In 2000, Nautilus Productions co-produced with Bill Lovin of Marine Grafics, a week-long live internet broadcast known as QAR DiveLive from the Blackbeard wreck site and the Queen Anne's Revenge conservation lab. At the time, this was the first live video and audio broadcast from an underwater archaeological site to the World Wide Web. Students were able to watch the underwater archaeology in real time, virtually visit the lab and ask questions of the scientists exploring the shipwreck. The twice-daily live distance learning programs reached students from as far away as Canada during the five days of broadcasting. In October 2001 Allen and Lovin again co-produced the QAR DiveLive 2001 webcasts with similar success.

Other projects include videography on the USS Monitor and HMCS Canada (Queen of Nassau) with the National Oceanic and Atmospheric Administration (NOAA), the recovery of a World War II era B-25C Mitchell bomber from Lake Murray, SC for the Mega Movers series on the History Channel, and the SS Commodore, made famous in author Stephen Crane's short story "The Open Boat".

==Works==
- Lights, Camera ... Shipwreck!?! Multimedia at Four Thousand Feet. Kimberly L. Faulk and Rick Allen, Historical Archaeology, Vol. 51, Issue 3, The Mardi Gras Shipwreck: The Archaeology of an Early Nineteenth-Century Wooden-Hulled Sailing Ship, September 2017, pp. 418–424.

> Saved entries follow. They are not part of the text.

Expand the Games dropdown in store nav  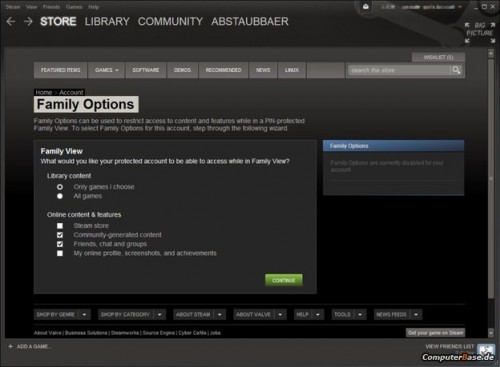106,70
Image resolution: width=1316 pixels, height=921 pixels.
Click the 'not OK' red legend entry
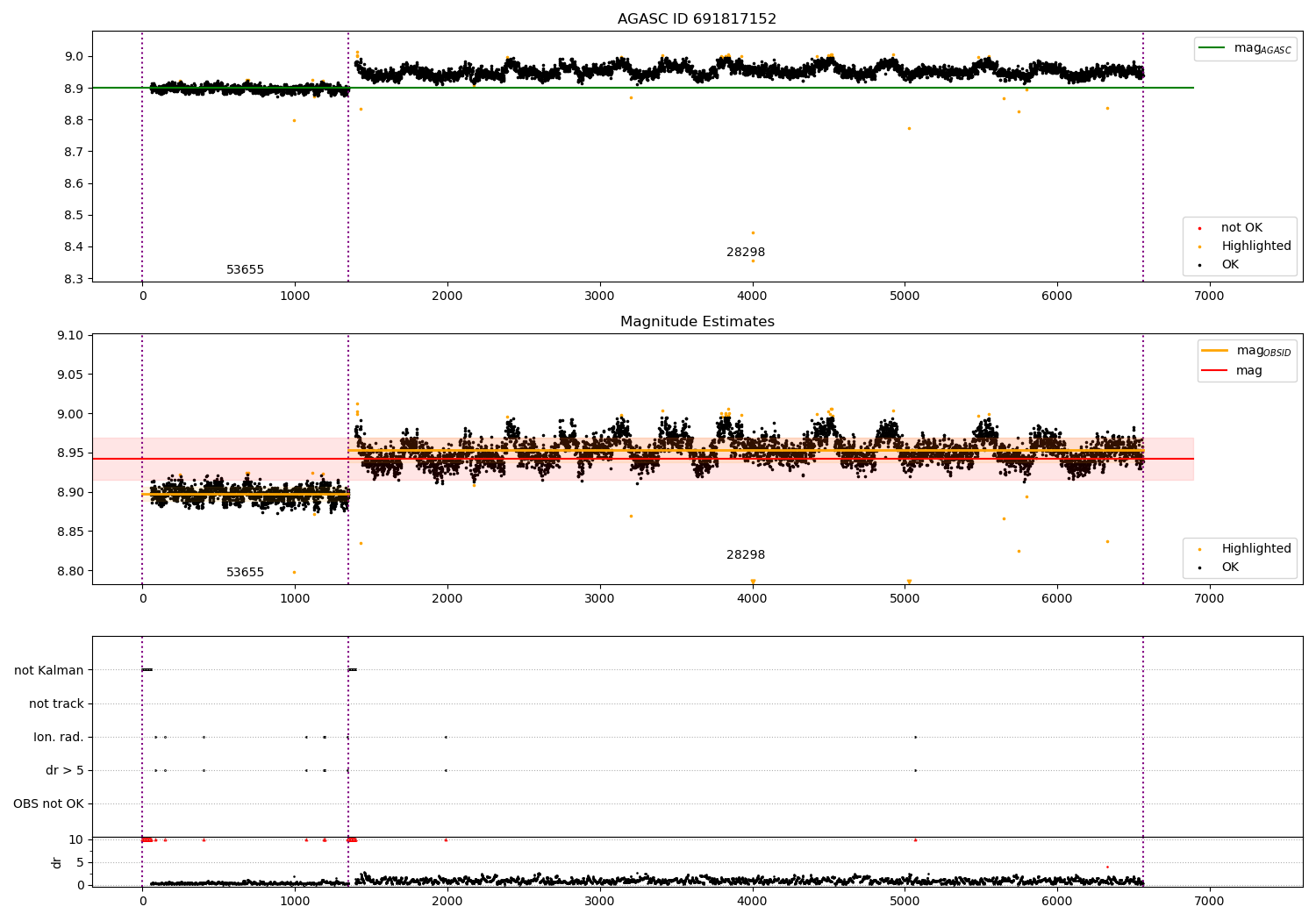(1241, 228)
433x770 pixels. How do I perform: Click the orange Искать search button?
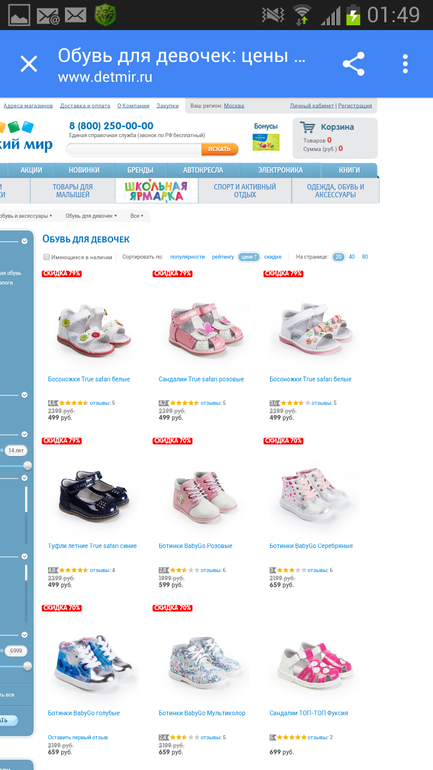point(219,149)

==Legal Issues & the United States Supreme Court==
In 2013 and 2015, the state government of North Carolina uploaded Nautilus Productions videos of the wreck of the Queen Anne's Revenge to its website without permission. As a result, Nautilus filed suit in federal court over copyright violations and the passage of "Blackbeard's Law" by the North Carolina legislature. Before posting the videos the North Carolina Legislature passed "Blackbeard's Law", N.C. General Statute §121-25(b), which stated, "All photographs, video recordings, or other documentary materials of a derelict vessel or shipwreck or its contents, relics, artifacts, or historic materials in the custody of any agency of North Carolina government or its subdivisions shall be a public record pursuant to Chapter 132 of the General Statutes."

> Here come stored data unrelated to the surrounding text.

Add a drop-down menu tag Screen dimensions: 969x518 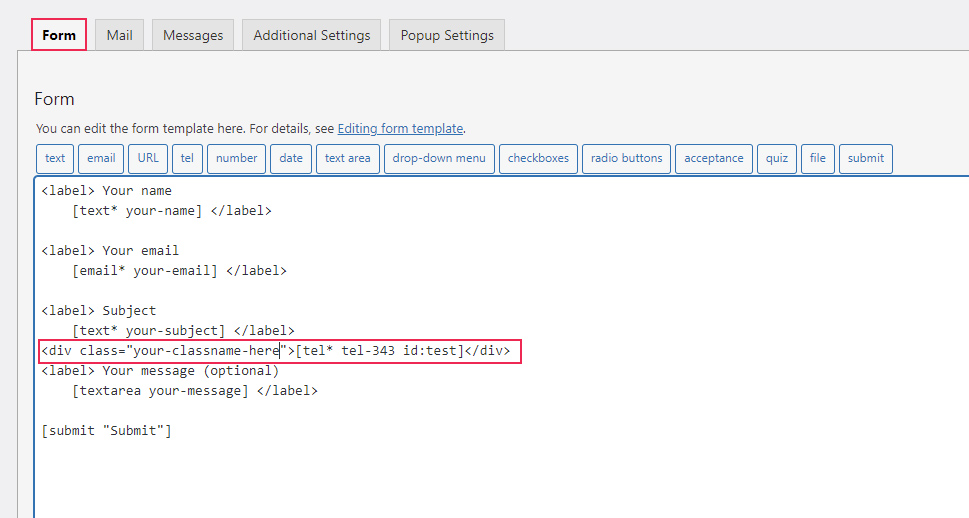(x=439, y=158)
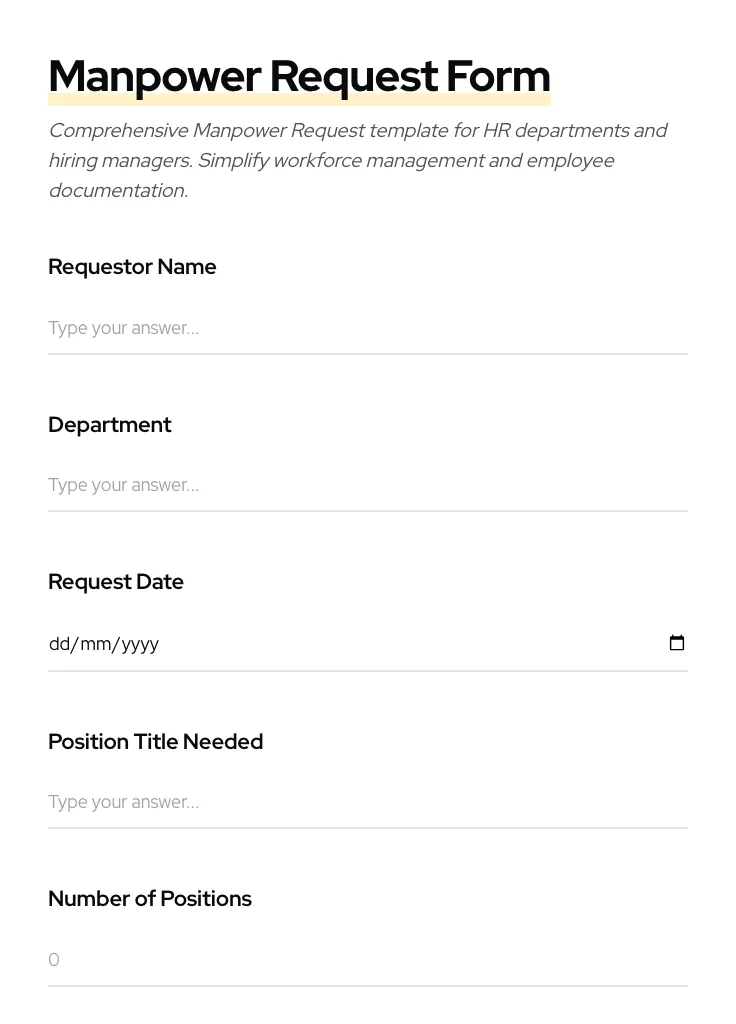Click the Requestor Name question label
Screen dimensions: 736x1024
132,267
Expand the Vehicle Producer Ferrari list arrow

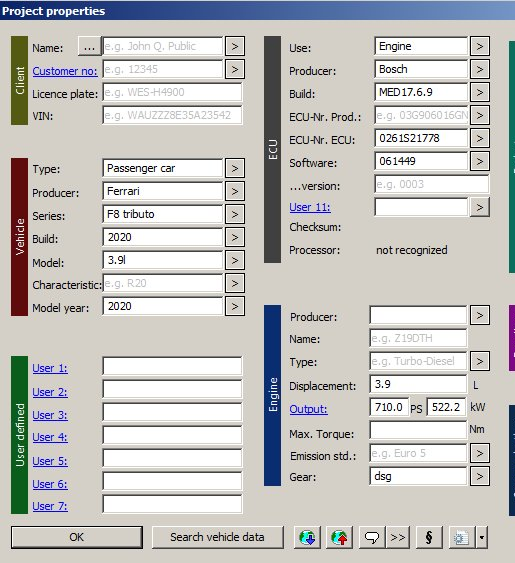tap(235, 191)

On November 5, 2019, the U.S. Supreme Court heard oral arguments in Allen v. Cooper. On March 23, 2020, the Supreme Court ruled in favor of North Carolina and struck down the Copyright Remedy Clarification Act, which Congress passed in 1989 to attempt to curb such infringements of copyright by states.

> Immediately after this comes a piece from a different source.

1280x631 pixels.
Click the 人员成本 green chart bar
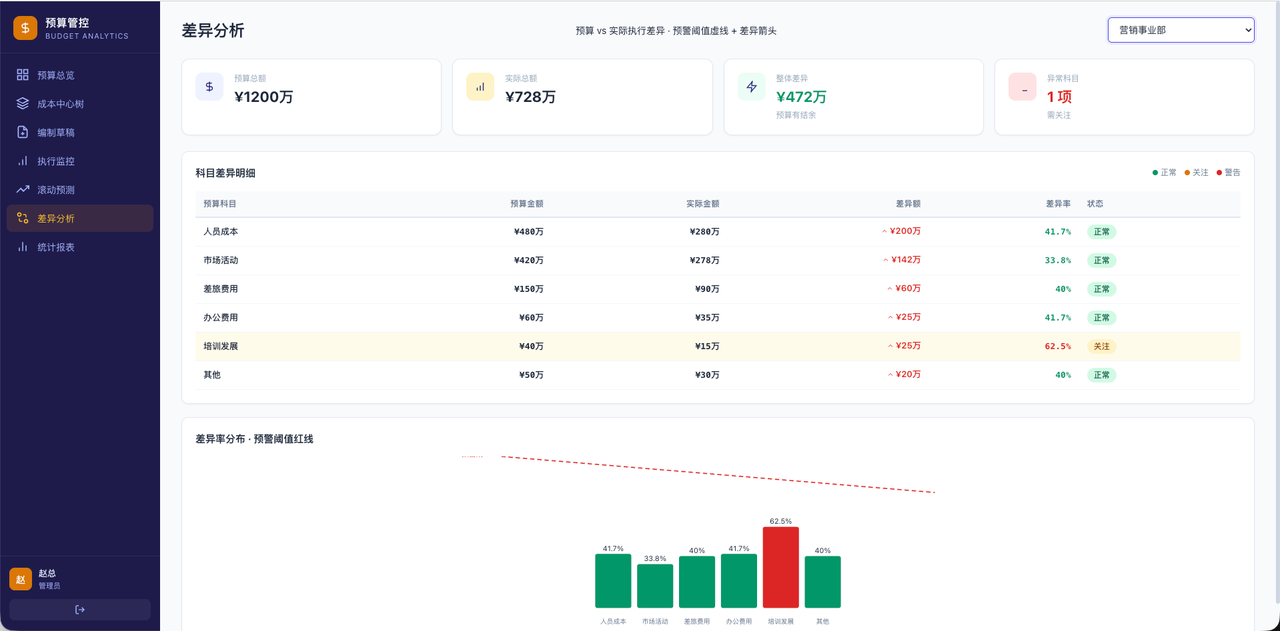tap(613, 581)
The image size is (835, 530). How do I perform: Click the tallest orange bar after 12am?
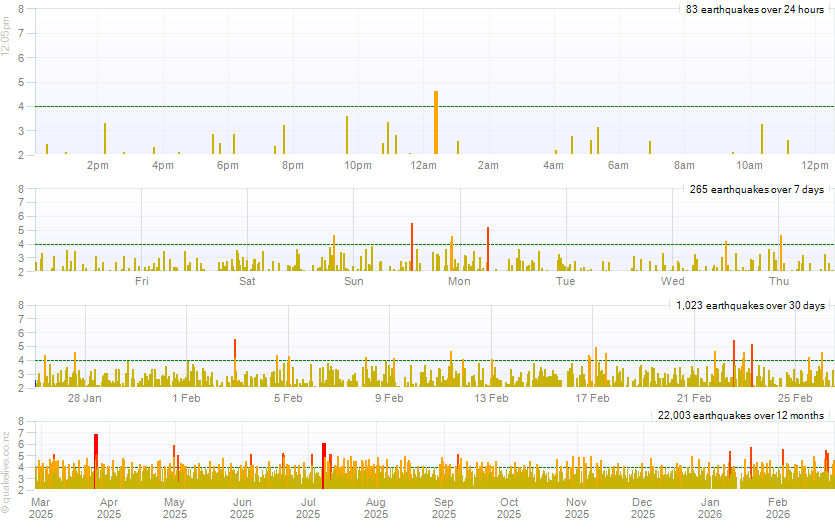click(x=436, y=123)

As a result of the ruling Nautilus filed a motion for reconsideration in the United States District Court for the Eastern District of North Carolina. On August 18, 2021 Judge Terrence Boyle granted the motion for reconsideration which North Carolina promptly appealed to the United States Court of Appeals for the Fourth Circuit. The 4th Circuit denied the state's motion on October 14, 2022. Nautilus then filed their second amended complaint on February 8, 2023 alleging 5th and 14th Amendment violations of Nautilus' constitutional rights, additional copyright violations, and claiming that North Carolina's "Blackbeard's Law" represents a Bill of Attainder.

Eight years after the passage of Blackbeard's Law, on June 30, 2023, North Carolina Gov. Roy Cooper signed a bill repealing the law.